## Given information:
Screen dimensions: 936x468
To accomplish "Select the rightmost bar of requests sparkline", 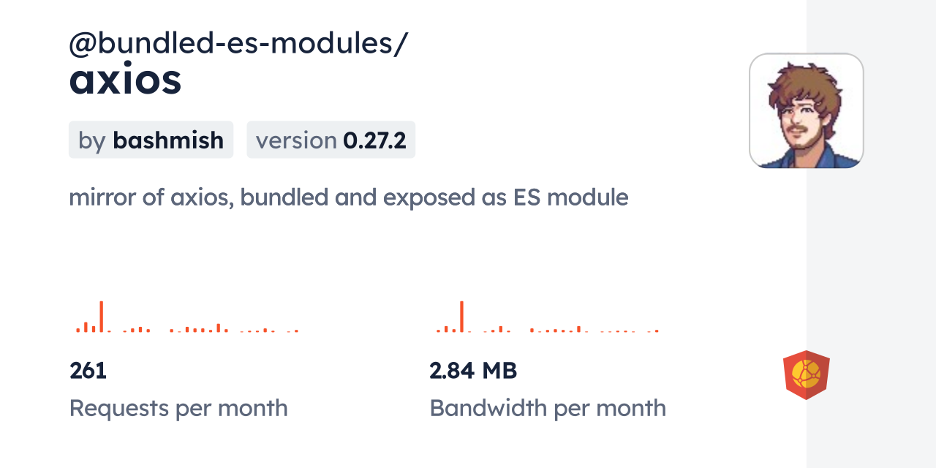I will 296,331.
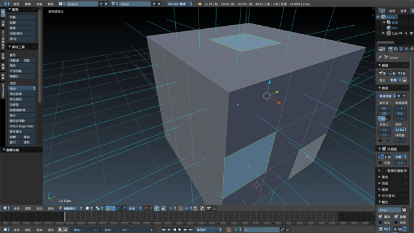The image size is (414, 233).
Task: Open the top bar file menu
Action: tap(16, 4)
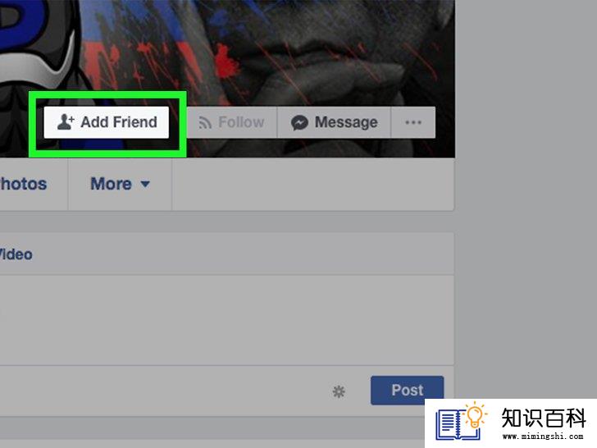Switch to the Photos tab
This screenshot has width=597, height=448.
23,184
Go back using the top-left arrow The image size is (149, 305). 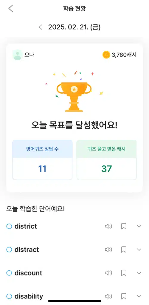[x=11, y=9]
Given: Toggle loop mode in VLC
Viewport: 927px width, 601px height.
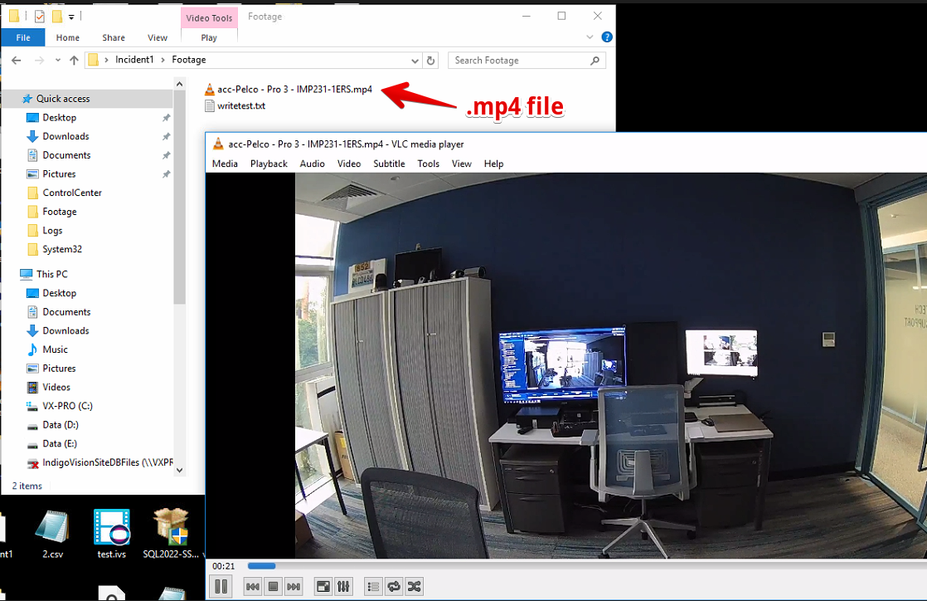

## Instructions to follow:
Please give a word-for-word transcript of the lines from the one holding "Given: Toggle loop mode in VLC" through the final line of the entries, both ends kept, with no pictures.

## Output of the task:
Given: Toggle loop mode in VLC
Viewport: 927px width, 601px height.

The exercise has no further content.